Umumnya, orang Barat mengonsumsi makanan rendah serat yang menghasilkan kotoran kering dan sedikit air, sehingga penggunaan tisu dianggap cukup.
Sebaliknya, masyarakat Asia dan Afrika sering mengonsumsi makanan tinggi serat, seperti sayuran dan buah-buahan, yang membuat kotoran lebih lembek dan memerlukan air untuk membersihkannya secara maksimal.
Perbedaan metode cebok ini juga berkaitan dengan ajaran agama. Dalam Islam dan Hindu, misalnya, menggunakan air untuk bersuci adalah bagian dari syariat.

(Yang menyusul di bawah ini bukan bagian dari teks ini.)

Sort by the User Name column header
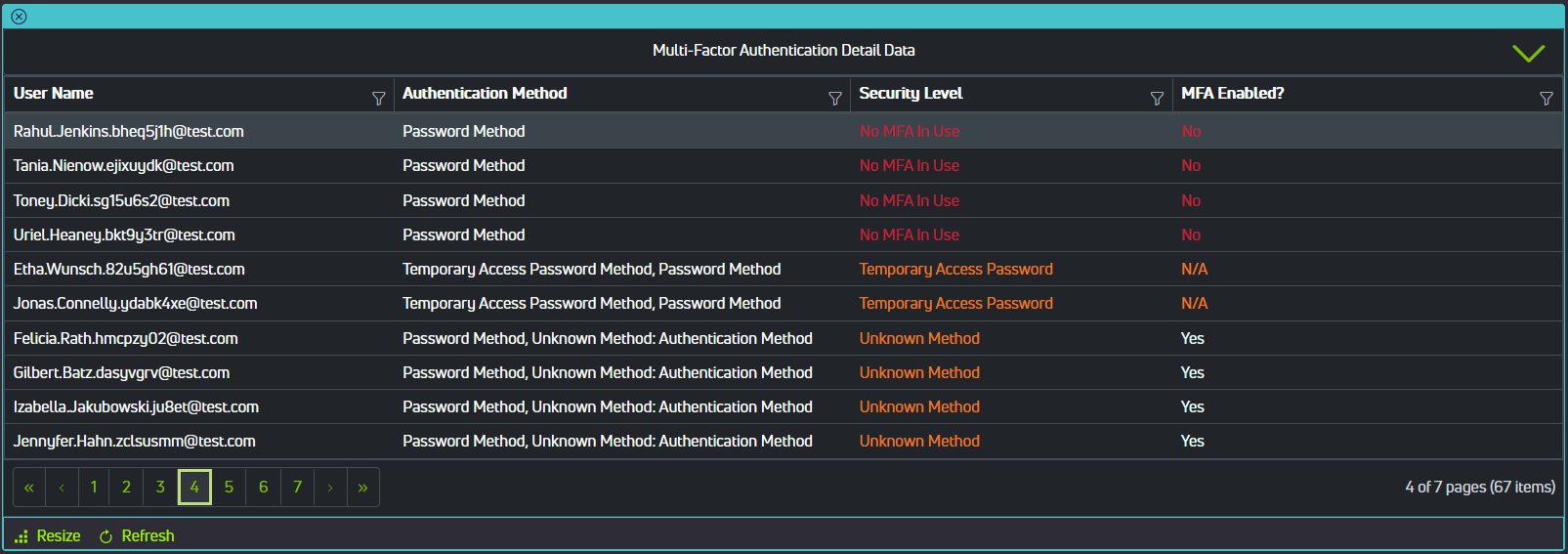The width and height of the screenshot is (1568, 554). (54, 94)
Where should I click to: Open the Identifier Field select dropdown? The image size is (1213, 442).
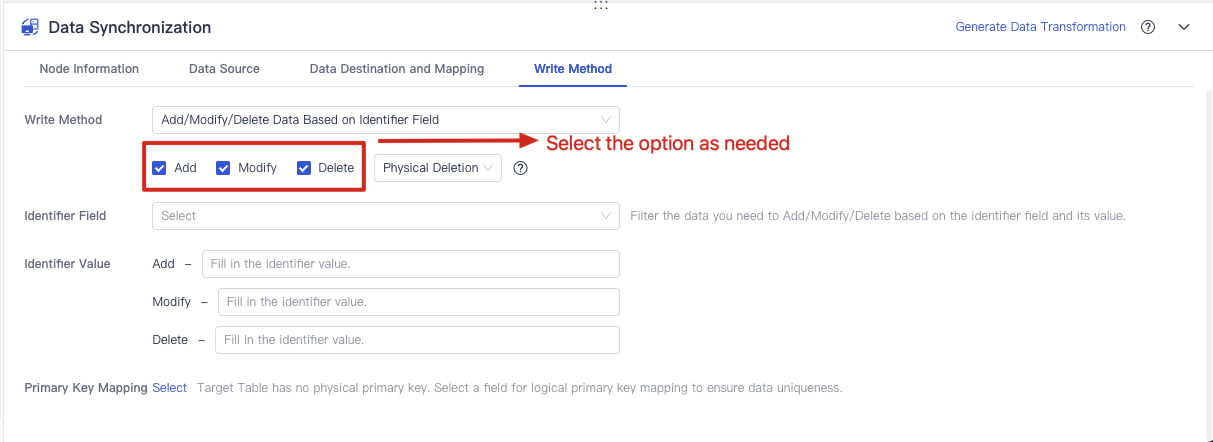click(386, 216)
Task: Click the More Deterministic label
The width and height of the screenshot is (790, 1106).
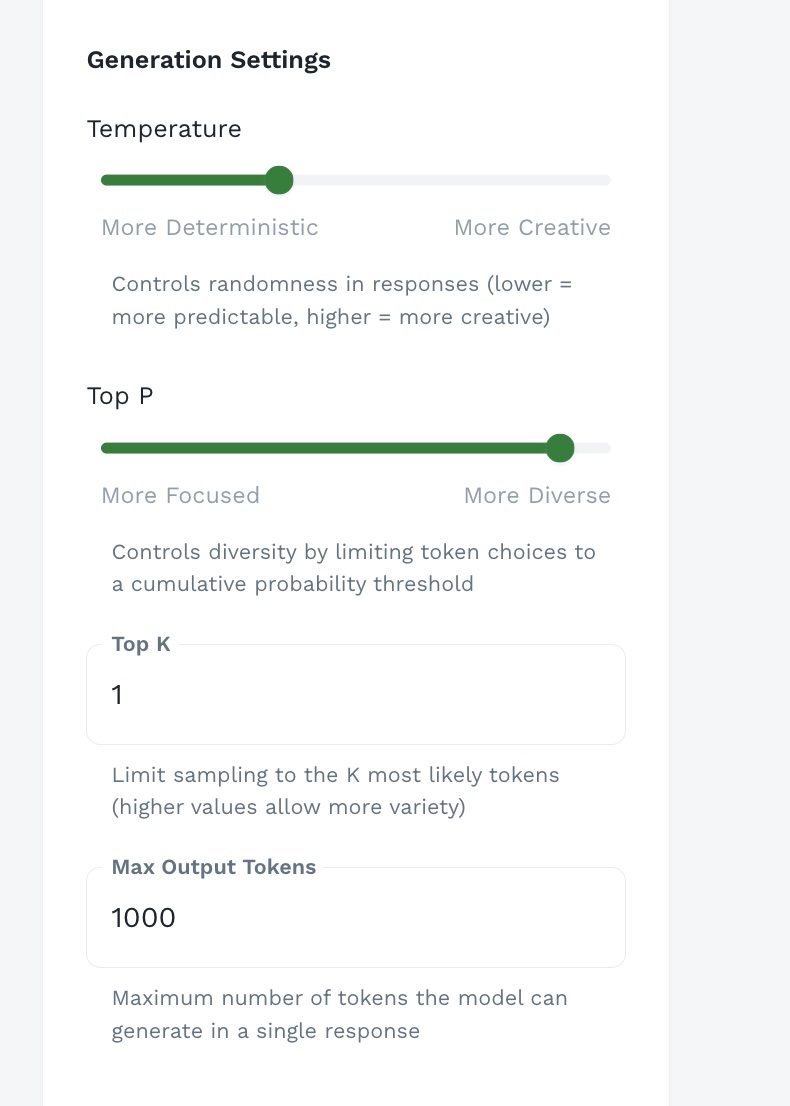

Sehingga bagi masyarakat yang memeluk agama-agama ini, cebok pakai air bukan sekadar kebiasaan, melainkan kewajiban keagamaan yang berkaitan langsung dengan kesucian diri.
Popularitas tisu toilet semakin meningkat di dunia Barat setelah ditemukannya tisu gulung pada tahun 1890. Penemuan ini mendorong industrialisasi produksi tisu secara masif.
Berdasarkan laporan CNN, setelah kemunculan pabrik tisu di berbagai wilayah Eropa dan Amerika, kebiasaan cebok menggunakan tisu makin mengakar hingga kini, bahkan menjadi bagian dari standar kebersihan modern versi Barat.
Namun, sejumlah penelitian medis menunjukkan bahwa metode cebok menggunakan air lebih bersih dibandingkan tisu.
Menurut pakar kesehatan, air dapat menghilangkan lebih banyak bakteri dan kotoran daripada tisu kering yang hanya menyeka permukaan.
Ini juga menjadi alasan mengapa toilet dengan semprotan air atau bidet kini mulai dilirik oleh masyarakat Barat yang lebih sadar akan kebersihan area intim.
Meski demikian, perbedaan ini tidak bisa dilepaskan dari faktor budaya yang telah mengakar selama ratusan tahun. Bagi sebagian besar masyarakat Barat, menggunakan tisu toilet sudah menjadi warisan turun-temurun.